Geteilte Reaktionen in der Wirtschaft
Die Gewerkschaften wie Ver.di und der DGB begrüßen die Anhebung. Sie sehen darin einen Inflationsausgleich für Geringverdiener und einen Schutz vor Stundenkürzungen. Arbeitgeberverbände hingegen warnen vor steigenden Arbeitskosten.
In Branchen wie Einzelhandel oder Gebäudereinigung überdenken viele Betriebe ihr Personalkonzept. Der Trend geht zu mehr Teilzeitstellen im Midijob-Bereich, die mehr Flexibilität als der 10-Stunden-Durchschnitt der Minijobs bieten. Erste Daten deuten an, dass mehrere Minijobs zunehmend zu sozialversicherungspflichtigen Teilzeitstellen zusammengelegt werden – ein Plus für die spätere Rente der Beschäftigten.
Ausblick: Nächster Schritt führt zu 633 Euro
2026 ist nur eine Etappe.
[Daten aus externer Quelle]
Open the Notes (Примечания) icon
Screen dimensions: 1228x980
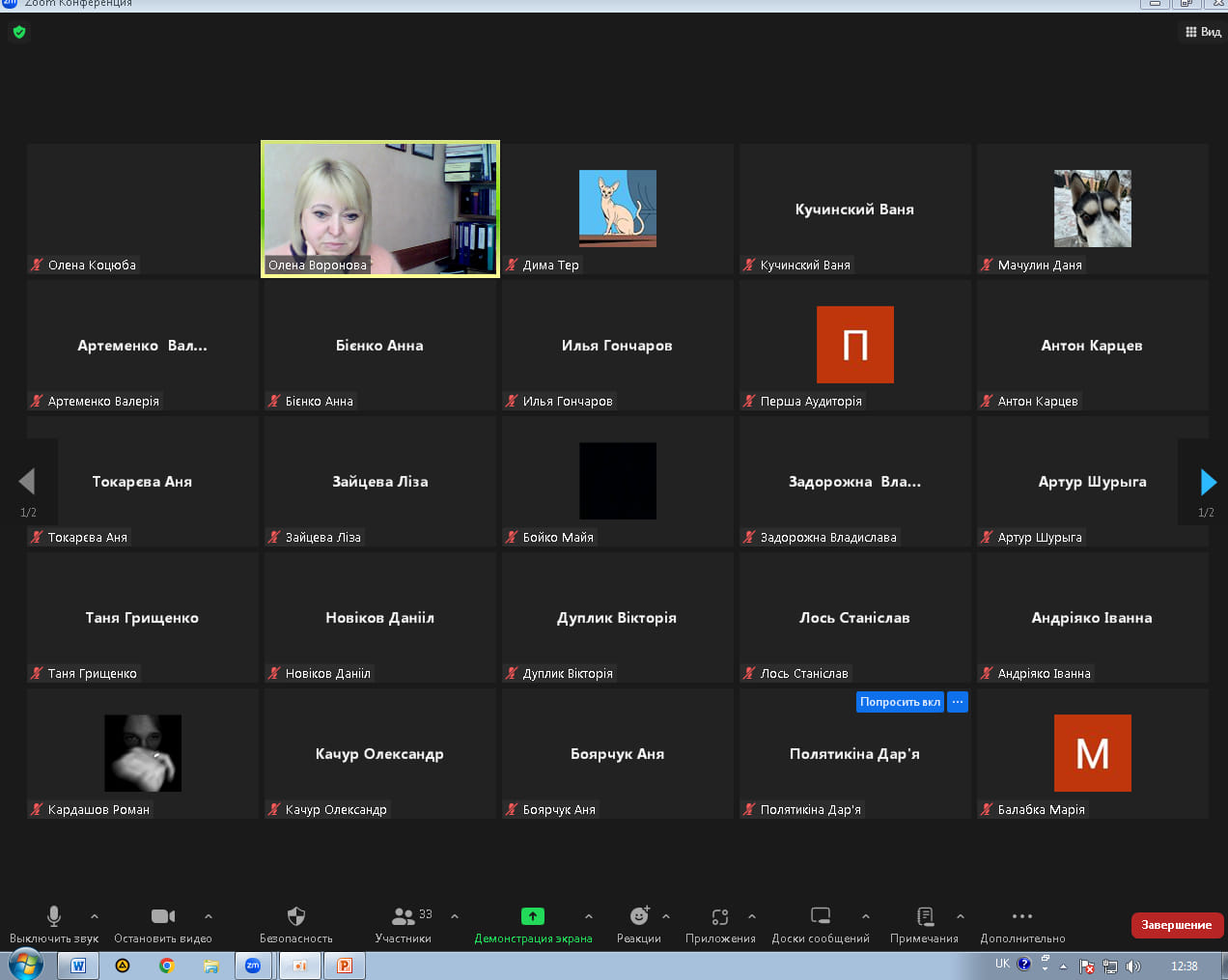[925, 916]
Die Mindestlohnkommission hat bereits die nächste Erhöhung beschlossen: Ab 1. Januar 2027 steigt der Mindestlohn auf 14,60 Euro. Die Minijob-Grenze wird dann voraussichtlich auf 633 Euro klettern.
Bis dahin steht die Stabilisierung des Systems im Fokus. Die Bundesregierung beobachtet, wie sich die höheren Lohnkosten auf die Niedriglohnbranche und die Preise auswirken. Unternehmen sollten ihre Zeiterfassungssysteme überprüfen. Und in der Politik wird diskutiert, ob die starre 15-Stunden-Regel für Arbeitslose nicht an die neue finanzielle Realität des 13,90-Euro-Mindestlohns angepasst werden muss.